Records for locating the items described
##########

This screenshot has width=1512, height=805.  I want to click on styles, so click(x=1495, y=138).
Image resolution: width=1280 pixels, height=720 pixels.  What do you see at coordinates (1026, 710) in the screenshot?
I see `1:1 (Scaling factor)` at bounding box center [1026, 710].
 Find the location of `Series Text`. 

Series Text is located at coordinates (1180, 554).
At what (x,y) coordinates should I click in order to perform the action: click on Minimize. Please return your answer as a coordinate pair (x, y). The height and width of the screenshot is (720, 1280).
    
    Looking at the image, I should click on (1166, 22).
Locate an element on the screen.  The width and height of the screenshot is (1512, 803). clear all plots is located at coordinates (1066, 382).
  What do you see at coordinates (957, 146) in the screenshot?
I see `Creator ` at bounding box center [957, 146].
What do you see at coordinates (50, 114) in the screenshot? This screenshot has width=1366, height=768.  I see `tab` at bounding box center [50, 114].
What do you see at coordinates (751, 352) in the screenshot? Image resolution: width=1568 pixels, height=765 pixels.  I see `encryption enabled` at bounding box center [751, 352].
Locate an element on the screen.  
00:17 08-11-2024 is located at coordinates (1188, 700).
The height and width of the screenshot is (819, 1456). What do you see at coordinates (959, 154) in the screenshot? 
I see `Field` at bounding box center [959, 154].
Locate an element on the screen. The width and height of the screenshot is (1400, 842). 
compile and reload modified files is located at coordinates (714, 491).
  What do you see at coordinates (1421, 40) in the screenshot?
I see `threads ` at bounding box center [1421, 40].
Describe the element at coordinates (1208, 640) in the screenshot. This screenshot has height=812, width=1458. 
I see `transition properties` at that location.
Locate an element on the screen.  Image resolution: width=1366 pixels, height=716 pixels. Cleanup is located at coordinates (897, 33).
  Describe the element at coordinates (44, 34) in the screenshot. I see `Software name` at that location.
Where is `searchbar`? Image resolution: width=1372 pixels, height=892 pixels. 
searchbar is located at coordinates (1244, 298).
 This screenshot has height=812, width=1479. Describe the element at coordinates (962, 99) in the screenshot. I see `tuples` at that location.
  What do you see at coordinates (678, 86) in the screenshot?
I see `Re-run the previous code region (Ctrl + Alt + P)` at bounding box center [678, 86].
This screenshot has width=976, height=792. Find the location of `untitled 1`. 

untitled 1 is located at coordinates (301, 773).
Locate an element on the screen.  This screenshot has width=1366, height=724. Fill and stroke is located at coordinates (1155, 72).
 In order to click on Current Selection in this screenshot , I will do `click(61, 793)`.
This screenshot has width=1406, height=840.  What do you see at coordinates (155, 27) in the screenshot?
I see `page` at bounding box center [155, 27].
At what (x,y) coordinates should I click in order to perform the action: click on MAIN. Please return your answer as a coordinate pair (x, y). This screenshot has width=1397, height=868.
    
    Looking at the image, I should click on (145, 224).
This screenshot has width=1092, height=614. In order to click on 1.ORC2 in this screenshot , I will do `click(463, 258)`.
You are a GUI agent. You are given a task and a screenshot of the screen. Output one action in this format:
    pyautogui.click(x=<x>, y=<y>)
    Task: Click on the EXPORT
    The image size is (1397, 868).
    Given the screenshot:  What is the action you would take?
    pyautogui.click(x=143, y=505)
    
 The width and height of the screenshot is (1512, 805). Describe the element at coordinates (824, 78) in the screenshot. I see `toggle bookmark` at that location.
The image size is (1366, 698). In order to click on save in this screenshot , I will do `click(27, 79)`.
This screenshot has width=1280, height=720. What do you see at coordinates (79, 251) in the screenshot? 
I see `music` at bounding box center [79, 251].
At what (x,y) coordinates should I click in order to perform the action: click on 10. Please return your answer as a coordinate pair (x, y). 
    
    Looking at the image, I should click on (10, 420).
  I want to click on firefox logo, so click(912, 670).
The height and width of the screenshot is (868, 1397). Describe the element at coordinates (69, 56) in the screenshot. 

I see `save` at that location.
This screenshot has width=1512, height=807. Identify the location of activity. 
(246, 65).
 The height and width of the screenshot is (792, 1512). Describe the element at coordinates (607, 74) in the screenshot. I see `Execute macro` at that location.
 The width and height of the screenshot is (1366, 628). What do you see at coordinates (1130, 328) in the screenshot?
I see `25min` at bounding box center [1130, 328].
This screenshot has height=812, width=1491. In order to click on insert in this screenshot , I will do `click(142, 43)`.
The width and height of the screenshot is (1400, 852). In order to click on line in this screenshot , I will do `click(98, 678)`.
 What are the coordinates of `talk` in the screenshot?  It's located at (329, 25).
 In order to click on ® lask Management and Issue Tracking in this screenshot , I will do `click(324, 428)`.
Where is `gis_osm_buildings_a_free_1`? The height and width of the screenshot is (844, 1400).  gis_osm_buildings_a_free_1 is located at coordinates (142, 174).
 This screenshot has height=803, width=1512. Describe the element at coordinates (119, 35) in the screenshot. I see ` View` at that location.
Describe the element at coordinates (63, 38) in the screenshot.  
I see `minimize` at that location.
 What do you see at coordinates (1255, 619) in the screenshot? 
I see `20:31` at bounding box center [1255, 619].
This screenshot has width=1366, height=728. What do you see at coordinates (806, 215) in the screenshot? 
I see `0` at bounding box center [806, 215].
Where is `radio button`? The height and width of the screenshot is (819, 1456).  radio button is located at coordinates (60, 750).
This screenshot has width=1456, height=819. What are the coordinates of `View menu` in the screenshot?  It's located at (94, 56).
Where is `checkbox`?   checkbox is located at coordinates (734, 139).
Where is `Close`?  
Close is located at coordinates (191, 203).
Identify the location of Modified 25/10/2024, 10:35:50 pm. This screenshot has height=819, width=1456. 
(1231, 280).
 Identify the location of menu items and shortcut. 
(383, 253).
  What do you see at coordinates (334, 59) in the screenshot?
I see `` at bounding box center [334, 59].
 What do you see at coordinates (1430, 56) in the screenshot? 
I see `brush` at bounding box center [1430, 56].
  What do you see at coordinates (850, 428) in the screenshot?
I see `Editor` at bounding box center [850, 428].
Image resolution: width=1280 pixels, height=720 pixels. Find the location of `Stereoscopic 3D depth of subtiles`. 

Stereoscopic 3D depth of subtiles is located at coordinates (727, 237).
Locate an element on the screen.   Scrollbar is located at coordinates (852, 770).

##########

**Directive**
Quote the listing above word for word, from its start through the line containing "Looking at the image, I should click on (1166, 22).", both included.

**Full answer**
This screenshot has width=1512, height=805.  I want to click on styles, so click(x=1495, y=138).
Image resolution: width=1280 pixels, height=720 pixels.  What do you see at coordinates (1026, 710) in the screenshot?
I see `1:1 (Scaling factor)` at bounding box center [1026, 710].
 Find the location of `Series Text`. 

Series Text is located at coordinates (1180, 554).
At what (x,y) coordinates should I click in order to perform the action: click on Minimize. Please return your answer as a coordinate pair (x, y). The height and width of the screenshot is (720, 1280).
    
    Looking at the image, I should click on (1166, 22).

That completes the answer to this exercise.